Stored items:
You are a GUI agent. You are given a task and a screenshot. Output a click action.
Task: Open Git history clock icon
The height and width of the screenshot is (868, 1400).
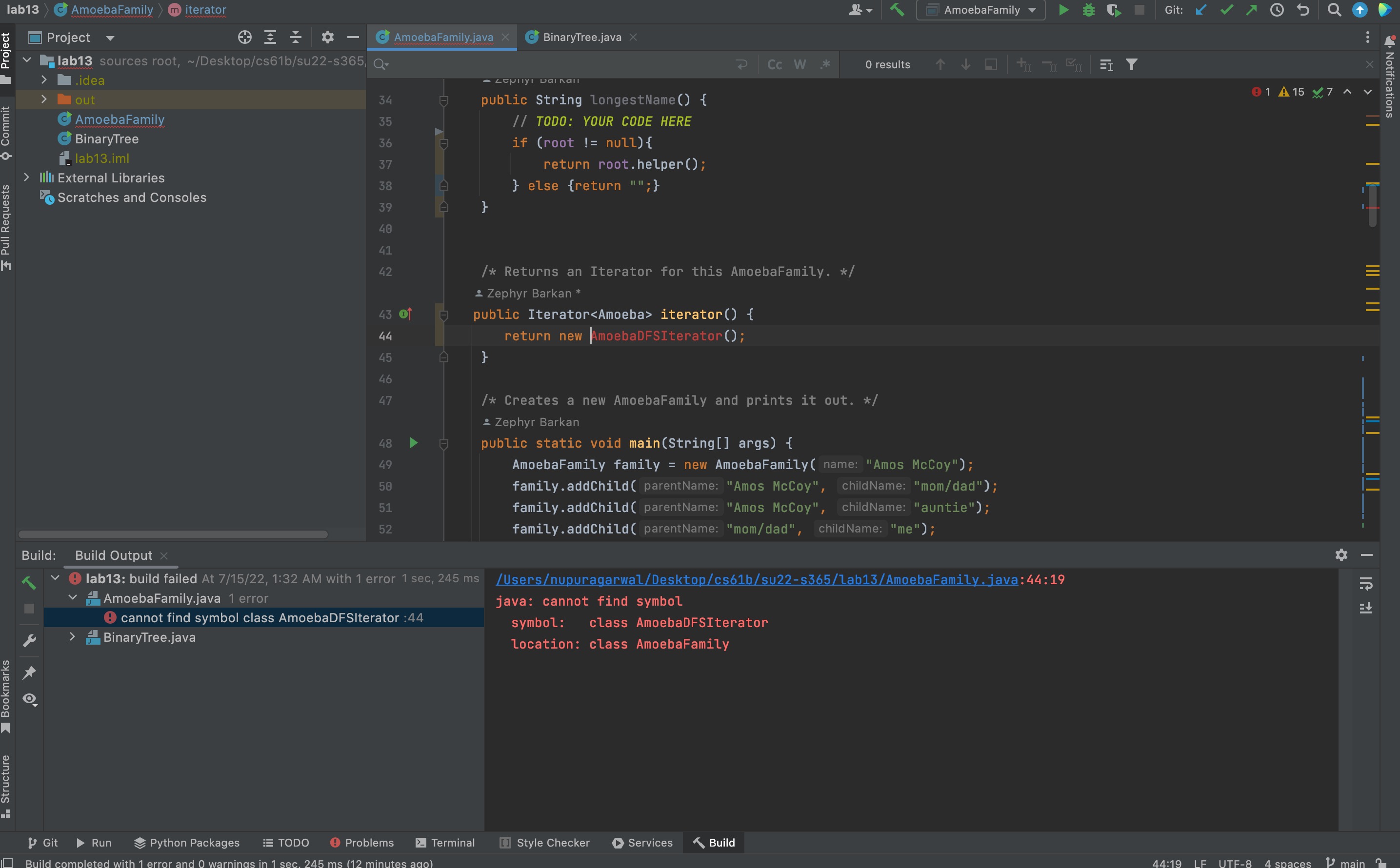[1277, 10]
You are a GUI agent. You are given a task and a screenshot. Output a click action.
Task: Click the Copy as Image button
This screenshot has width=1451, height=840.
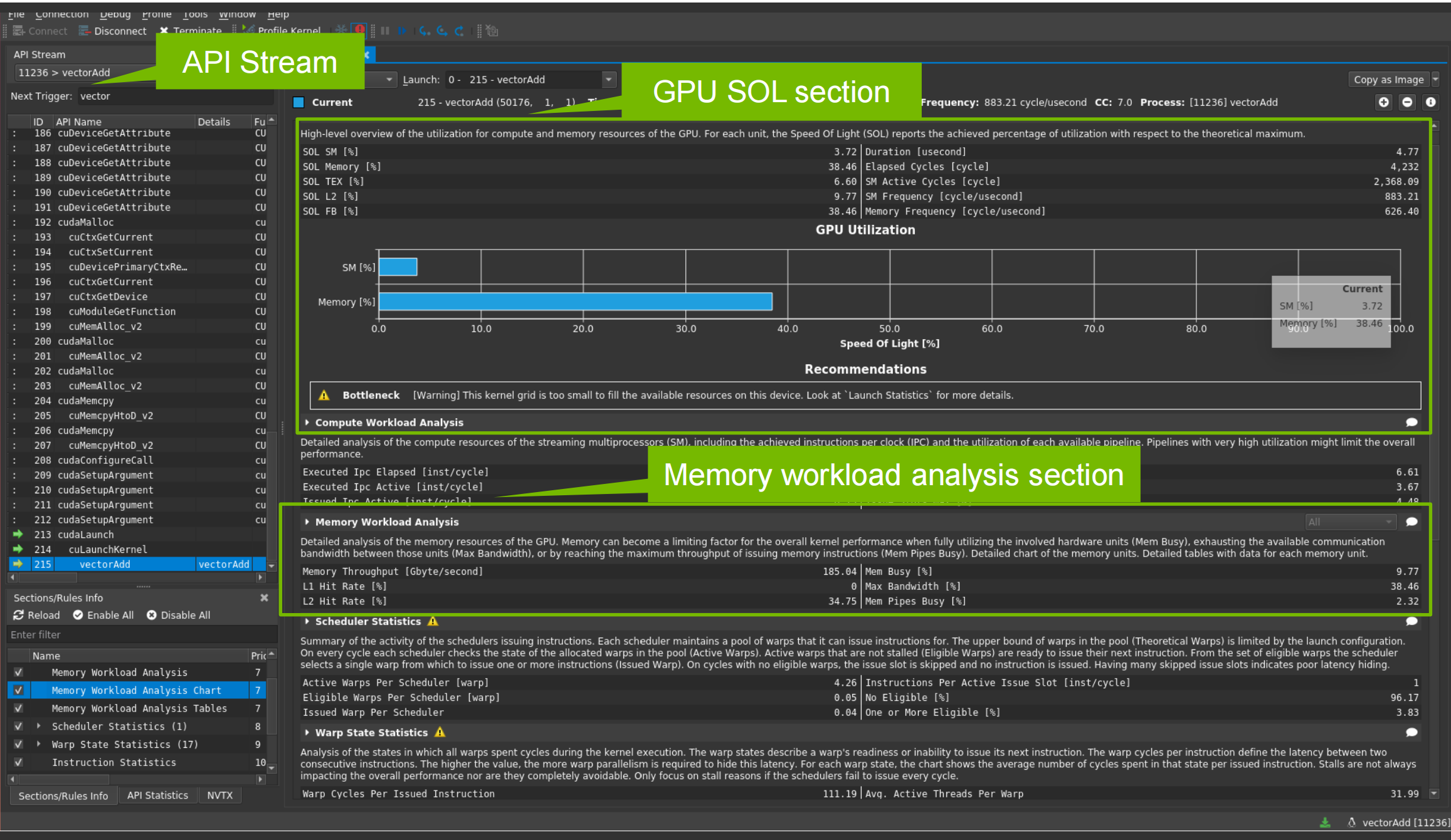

> _What you need to do_: Excluding the pictures, output every entry above without alteration.

> _Written answer_:
You are a GUI agent. You are given a task and a screenshot. Output a click action.
Task: Open Git history clock icon
The height and width of the screenshot is (868, 1400).
[1277, 10]
You are a GUI agent. You are given a task and a screenshot. Output a click action.
Task: Click the Copy as Image button
This screenshot has width=1451, height=840.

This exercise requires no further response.